問題:
本文について、次の問いに答えよ。
(a) 中村くんが進学した学校はどこか。
(b) 石塚先生はどういう学校の出身か。
(c) 石塚先生が結婚した相手は誰か。

2011-03-25

三茶の思い出4

大森屋洋品店の主人は映画「七人の侍」の野伏せりと同じ顔で、威圧感があった。そこを抜けて仲見世に入ると、帝京商業に進学した野球の上手な一塁手、中村くんのてんぷら屋があった。二階からいつもニコニコして下を見下ろす中村くんを思い出す。爽やかな笑顔の好人物だったが、いつしか消息が途絶えた。この人物も石塚先生のクラスだった。
 石塚先生というのは体育学校出で顔のデカイ割に目が小さくまるで渥美清のよう。が、その頃渥美清は映画に出てこない。ずっと後の時代で売れた。
 石塚先生は四組の生徒に組体操を教えていた。人間ピラミッドを作るのを近くで見ながら、一番下にいた生徒が力んで耐えているのがおかしくて笑ったら、それが悪いと石塚先生にビンタを喰らったことがあった。
 この石塚先生は奥井先生と結婚したが、バイクで怪我をして病院に入院、どういう訳か看護婦と出来て、駆け落ちをしたそうだ。そののち小田原だかで焼き鳥屋の店先で団扇を煽いでる姿を見つけた生徒がいた。そしてクラス会が開かれたという話を飯川くんから聞いたことがある。その石塚先生も亡くなったそうだ。

項目一覧:
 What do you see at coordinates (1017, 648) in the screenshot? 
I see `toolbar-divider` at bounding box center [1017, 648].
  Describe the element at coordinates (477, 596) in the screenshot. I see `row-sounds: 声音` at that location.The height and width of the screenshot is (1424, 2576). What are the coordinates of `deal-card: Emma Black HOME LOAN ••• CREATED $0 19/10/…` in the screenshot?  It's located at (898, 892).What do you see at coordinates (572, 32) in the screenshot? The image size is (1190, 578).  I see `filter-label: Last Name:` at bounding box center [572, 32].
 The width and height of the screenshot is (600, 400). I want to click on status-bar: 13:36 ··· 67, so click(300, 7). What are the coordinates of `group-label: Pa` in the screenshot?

解答:
(a) 帝京商業
(b) 体育学校
(c) 奥井先生